» **Stated problem**:
Pull out every line in the listing below that contains the word "dialog". Case counts, so match capital and small letters.

-------- Stored data

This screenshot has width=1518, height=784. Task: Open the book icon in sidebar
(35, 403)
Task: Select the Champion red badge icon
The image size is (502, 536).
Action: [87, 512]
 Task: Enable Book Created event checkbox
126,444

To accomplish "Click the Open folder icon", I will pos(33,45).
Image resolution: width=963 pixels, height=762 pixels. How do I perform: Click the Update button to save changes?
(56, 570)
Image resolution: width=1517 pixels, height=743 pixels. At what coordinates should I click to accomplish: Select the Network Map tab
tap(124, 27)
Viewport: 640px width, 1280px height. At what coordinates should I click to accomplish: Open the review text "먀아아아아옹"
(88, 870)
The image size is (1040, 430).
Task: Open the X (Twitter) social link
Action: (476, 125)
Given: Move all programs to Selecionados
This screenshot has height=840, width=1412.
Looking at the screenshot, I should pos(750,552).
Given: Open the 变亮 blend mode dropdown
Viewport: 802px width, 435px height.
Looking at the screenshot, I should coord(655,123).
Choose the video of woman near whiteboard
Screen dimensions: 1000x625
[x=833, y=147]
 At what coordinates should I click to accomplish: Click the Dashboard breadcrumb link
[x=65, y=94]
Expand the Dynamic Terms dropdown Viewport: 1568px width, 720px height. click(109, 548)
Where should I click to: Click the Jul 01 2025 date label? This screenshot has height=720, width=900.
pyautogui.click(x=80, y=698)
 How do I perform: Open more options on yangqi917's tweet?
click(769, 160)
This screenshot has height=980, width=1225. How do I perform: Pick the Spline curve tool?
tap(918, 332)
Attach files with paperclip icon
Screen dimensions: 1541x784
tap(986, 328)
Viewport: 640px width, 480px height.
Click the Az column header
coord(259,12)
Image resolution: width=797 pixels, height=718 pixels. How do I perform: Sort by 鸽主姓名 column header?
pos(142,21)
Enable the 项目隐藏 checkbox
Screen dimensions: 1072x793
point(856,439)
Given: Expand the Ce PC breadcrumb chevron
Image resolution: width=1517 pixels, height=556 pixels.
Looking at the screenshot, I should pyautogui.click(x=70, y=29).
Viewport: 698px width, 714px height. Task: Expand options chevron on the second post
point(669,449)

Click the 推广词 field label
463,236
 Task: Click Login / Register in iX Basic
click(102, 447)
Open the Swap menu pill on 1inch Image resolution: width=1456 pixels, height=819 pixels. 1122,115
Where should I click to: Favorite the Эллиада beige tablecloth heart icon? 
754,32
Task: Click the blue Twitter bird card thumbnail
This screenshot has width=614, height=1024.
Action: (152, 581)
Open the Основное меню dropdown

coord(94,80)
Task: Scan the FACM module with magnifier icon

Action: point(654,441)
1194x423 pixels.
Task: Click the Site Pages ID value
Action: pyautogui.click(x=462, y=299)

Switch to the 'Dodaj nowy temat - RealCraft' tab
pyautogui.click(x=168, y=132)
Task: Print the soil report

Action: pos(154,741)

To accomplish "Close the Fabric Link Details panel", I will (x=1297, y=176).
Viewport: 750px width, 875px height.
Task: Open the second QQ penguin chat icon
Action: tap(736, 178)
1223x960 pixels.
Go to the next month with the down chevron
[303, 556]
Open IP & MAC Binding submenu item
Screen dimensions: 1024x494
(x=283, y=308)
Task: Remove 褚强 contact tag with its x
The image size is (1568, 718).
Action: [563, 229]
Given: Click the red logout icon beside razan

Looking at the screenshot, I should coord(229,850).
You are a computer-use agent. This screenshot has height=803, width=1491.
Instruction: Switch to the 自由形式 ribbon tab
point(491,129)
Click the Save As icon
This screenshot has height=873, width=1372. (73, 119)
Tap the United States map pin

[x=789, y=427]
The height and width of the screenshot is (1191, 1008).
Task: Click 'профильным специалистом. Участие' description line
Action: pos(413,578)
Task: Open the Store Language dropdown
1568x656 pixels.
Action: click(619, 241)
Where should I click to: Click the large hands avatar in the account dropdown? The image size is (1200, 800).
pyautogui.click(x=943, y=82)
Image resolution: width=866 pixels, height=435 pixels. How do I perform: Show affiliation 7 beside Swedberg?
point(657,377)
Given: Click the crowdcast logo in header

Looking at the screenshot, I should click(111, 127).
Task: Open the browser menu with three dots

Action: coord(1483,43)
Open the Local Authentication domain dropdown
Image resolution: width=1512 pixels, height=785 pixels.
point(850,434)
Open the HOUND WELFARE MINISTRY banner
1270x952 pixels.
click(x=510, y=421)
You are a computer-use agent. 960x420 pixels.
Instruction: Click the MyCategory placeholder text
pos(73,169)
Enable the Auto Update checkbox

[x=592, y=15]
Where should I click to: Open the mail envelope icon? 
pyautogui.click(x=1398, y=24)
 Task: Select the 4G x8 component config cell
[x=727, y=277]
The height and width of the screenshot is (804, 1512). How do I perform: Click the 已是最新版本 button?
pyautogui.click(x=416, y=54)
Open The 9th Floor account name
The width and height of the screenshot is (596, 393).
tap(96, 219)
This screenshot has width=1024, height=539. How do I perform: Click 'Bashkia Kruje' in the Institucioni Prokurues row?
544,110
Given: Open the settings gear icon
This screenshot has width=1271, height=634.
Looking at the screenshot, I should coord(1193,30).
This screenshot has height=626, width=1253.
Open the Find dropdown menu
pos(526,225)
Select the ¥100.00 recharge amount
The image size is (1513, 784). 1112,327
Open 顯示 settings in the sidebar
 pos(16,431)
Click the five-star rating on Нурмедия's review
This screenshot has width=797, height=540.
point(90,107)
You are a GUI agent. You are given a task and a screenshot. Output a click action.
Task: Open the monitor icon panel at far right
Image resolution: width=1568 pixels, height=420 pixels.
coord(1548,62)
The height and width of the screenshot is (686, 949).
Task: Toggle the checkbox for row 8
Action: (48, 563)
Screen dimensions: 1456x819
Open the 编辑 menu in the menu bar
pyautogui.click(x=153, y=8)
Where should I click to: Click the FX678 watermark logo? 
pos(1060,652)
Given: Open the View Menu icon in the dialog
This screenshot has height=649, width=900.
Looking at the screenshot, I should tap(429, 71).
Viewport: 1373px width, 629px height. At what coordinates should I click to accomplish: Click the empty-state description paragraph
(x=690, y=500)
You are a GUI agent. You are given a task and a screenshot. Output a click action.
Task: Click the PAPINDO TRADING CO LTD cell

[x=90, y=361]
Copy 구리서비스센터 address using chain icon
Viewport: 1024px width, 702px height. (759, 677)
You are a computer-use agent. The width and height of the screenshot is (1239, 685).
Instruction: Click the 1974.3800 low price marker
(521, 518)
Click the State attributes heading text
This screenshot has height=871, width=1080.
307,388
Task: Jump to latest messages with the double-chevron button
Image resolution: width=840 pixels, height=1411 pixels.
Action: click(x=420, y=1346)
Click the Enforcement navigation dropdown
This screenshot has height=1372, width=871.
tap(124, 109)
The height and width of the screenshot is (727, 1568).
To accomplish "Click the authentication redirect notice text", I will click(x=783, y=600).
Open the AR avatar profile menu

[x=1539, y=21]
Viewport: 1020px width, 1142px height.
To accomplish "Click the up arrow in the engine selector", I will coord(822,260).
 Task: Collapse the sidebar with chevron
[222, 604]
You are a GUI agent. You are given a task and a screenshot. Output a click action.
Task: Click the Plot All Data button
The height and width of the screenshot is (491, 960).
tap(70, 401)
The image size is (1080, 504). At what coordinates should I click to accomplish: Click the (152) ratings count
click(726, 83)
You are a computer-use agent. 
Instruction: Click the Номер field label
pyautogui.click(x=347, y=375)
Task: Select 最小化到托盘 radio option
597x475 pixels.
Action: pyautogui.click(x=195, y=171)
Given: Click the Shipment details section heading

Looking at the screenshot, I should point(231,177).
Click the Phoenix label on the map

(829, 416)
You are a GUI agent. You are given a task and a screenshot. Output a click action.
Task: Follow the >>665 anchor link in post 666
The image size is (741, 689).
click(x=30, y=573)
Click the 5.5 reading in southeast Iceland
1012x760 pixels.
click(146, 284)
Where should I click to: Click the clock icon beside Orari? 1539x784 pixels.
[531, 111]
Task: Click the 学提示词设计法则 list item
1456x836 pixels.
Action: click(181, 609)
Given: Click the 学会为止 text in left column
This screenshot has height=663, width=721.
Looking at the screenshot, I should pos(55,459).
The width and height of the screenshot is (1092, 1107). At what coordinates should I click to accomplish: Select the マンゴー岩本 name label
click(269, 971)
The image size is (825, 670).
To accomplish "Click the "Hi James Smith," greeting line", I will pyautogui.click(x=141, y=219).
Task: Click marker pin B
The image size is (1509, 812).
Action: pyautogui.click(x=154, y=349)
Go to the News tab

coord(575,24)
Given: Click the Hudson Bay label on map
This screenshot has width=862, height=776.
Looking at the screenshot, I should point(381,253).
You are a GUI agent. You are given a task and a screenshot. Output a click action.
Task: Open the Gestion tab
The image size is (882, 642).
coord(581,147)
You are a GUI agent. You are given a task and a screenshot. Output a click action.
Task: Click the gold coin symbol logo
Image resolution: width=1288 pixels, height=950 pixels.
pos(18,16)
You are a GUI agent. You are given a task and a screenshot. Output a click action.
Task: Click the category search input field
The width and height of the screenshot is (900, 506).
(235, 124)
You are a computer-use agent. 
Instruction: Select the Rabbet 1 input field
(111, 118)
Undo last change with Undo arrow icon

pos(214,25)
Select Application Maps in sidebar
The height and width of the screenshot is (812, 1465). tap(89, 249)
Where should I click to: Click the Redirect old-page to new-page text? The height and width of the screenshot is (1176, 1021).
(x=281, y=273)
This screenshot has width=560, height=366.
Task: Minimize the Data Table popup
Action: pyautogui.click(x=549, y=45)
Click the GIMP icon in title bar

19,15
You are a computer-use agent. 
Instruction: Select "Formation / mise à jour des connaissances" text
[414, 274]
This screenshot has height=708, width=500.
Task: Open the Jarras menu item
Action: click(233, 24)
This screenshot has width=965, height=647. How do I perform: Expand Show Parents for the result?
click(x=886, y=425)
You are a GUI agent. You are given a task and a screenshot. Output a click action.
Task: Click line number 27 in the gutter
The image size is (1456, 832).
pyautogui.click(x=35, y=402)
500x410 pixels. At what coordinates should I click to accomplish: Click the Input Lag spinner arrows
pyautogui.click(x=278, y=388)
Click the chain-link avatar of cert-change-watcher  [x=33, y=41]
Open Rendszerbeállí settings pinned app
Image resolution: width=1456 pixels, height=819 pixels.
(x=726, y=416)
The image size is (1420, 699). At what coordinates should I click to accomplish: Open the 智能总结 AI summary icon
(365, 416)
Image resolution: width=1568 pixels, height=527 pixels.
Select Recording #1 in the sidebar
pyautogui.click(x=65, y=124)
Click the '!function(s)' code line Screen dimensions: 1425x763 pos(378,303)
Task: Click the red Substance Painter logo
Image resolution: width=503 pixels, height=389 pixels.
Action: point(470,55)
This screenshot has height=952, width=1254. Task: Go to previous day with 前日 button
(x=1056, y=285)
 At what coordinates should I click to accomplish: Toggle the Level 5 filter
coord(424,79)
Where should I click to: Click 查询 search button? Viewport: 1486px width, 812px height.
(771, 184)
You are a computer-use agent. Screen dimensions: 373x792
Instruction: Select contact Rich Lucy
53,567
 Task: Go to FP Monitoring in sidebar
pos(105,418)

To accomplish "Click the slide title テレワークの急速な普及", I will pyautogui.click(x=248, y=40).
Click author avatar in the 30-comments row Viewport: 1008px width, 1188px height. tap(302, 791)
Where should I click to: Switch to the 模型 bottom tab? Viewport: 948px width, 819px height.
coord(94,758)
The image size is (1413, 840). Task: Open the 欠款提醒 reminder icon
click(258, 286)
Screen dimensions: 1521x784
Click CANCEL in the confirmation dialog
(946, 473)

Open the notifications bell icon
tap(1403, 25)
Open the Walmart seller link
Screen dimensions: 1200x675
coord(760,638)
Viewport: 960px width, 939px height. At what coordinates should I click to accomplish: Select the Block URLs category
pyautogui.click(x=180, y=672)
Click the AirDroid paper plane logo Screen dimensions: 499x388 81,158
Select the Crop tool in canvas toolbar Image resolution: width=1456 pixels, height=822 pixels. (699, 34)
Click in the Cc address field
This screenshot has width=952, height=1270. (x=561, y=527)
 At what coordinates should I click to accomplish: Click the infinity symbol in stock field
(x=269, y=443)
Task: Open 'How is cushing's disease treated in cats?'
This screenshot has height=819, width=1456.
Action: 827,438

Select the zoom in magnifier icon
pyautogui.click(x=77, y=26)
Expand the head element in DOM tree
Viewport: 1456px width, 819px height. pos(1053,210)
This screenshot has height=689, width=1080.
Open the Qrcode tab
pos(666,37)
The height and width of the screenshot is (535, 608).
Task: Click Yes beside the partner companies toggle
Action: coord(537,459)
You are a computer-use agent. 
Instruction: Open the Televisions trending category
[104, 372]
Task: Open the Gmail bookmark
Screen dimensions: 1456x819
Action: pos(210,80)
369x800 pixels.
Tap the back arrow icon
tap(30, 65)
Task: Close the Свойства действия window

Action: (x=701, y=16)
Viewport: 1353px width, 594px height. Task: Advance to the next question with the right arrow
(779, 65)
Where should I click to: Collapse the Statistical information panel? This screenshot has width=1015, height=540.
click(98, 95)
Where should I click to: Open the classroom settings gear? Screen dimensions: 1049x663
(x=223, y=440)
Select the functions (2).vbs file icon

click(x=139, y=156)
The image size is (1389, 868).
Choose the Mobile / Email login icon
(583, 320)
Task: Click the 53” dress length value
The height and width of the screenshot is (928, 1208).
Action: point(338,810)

----------------

» **Response**:
Given: Open the View Menu icon in the dialog
Click CANCEL in the confirmation dialog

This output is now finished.